Elizabeth Lev’s new book How Catholic Art saved the Faith will certainly entice art historians for a good read, but it will also captivate those who may not be able to tell the difference between a Michelangelo and a Caravaggio. Elizabeth Lev’s intent is to teach you about the meaning of sacred art and how it relates to us today.

In her book, Lev chooses to discuss many different paintings commissioned during the time of the Counter-Reformation and observes how the struggles the Church faced back then “bear a striking similarity to the ones the faithful face today, while the truths of the Church that artists so deftly displayed half a millennium ago have remained the same.” She also offers ways in which learning about our artistic past can be useful for evangelization, bring clarity to doctrine, and uplift us. Lev points out that people were attracted to art back then just as they are now. “Art provided enticing fodder for the faithful.”

One of the works of art she spends a great deal of time on in the book is the famous fresco The Last Judgement by Michelangelo, which covers the back wall of the Sistine Chapel in Rome. The fresco was unveiled during Vespers of All Saints Day in 1541. It was this same day in 1517 that Martin Luther nailed his 95 theses on the door of Wittenberg Castle church. She paints for us a backdrop of corruption and the struggle for clarity of truth during this time period within the Church and how Michelangelo’s work responded to it. Lev points out that Michelangelo only depicts the sin of simony, as shown by a figure upside down with keys and a moneybag dangling from his waist. The Church was in the midst of a time of great struggle with those who abused their power by selling relics, indulgences, lucrative Church positions, and even tried to sell grace itself. This is the backdrop all the cardinals see during a Conclave as they vote for a new pope. She points out, this was the visual warning meant for them.

I have been to the Sistine chapel and have gazed at The Last Judgement many times. To me it was just a visual depiction of Jesus saying, “time is up, heaven or hell.” It is hard to make out details from a distance as Michelangelo painted a throng of twisted naked bodies in every which direction. Lev offers clarity and needed background information on this piece which transforms this work for me into a hope of salvation. For example, there are actually more people being saved in the fresco than those condemned. She also points out that there are no women in Michelangelo’s hell, which might show the high regard Michelangelo had for women. There is a friar ministering to the dead as souls leave their bodies, showing the care of the Church for souls. There are many angels fighting for souls as demons try their best to pull them down. There are others, unidentified souls also helping to lift souls into heaven. Lev’s thoughts are perhaps they could represent our loved ones who have gone before us, or souls in Purgatory who received prayers now enlisted to help us get to heaven. One soul is even pulling someone up by a rosary.

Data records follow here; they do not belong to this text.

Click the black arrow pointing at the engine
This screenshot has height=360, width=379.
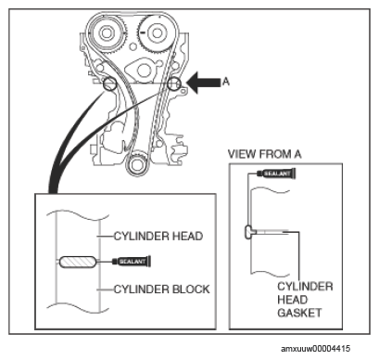204,83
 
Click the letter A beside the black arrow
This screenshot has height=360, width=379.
226,82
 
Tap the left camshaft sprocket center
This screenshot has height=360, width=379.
107,32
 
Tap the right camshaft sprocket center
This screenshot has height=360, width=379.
155,32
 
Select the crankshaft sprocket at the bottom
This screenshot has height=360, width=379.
136,164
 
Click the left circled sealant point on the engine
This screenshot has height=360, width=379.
109,84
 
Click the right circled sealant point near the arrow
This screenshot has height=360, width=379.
174,84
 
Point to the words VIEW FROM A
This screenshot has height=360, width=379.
264,154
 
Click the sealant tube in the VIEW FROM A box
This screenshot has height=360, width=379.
276,174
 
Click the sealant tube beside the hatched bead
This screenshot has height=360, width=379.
132,262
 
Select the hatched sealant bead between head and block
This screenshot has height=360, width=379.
78,262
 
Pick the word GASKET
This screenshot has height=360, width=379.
299,313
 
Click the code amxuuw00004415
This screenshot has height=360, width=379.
316,349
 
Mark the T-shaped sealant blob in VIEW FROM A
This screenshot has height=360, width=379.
249,232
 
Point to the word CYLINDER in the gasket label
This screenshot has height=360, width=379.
305,287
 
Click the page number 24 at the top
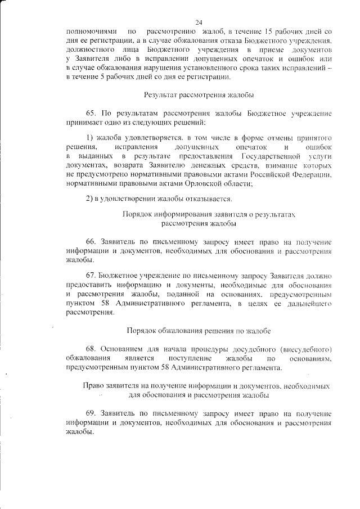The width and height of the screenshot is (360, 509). [199, 22]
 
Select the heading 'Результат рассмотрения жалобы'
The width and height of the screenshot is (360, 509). [199, 95]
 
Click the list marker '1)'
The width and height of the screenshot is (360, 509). [90, 138]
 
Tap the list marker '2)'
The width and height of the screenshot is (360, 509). [90, 198]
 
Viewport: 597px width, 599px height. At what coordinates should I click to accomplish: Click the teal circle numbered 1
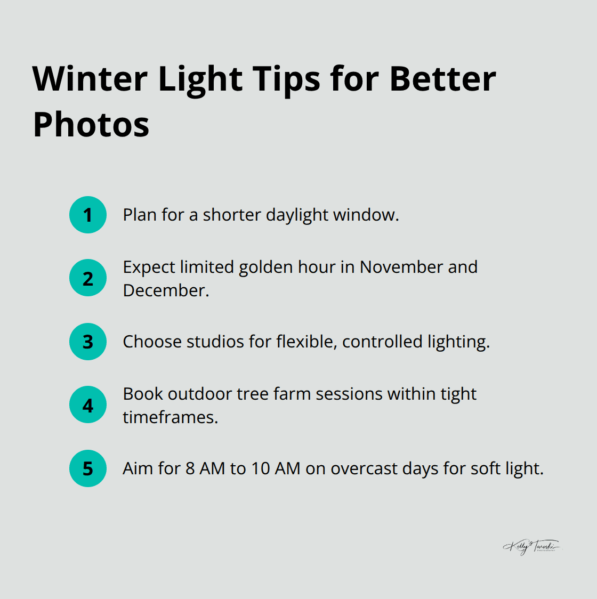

At the center of the fresco is Christ with his arm lifted as if to sweep it down on a final judgment, along with Mary at his side. Lev points out insight into Michelangelo’s thought process from his original drawings of the fresco. He had Mary depicted in a few different positions below Christ in the fresco. The final version has her close to his wounded side. She goes on to explain that it shows her as co-mediatrix and intercessor up to the point of judgement. She is under the arm of Christ, just as she is under the arm of God the Father in the Creation panel of the ceiling.

Today, we still like to look and gaze at sacred art, but perhaps it is because we are only drawn to the aesthetic beauty of some pieces. Lev helps us see the deeper meaning behind many works of art in illuminating how these pieces speak to us, just as much as they did to the faithful back then. Sacred art is a powerful tool that can be used to catechize and entice us into a deeper reflection of the truths of the faith. We have to regain the knowledge of the language of sacred art, which Lev attempts to do in this insightful new book.

Mary Hanbury is the Director of Catechesis for the Diocese of Fargo.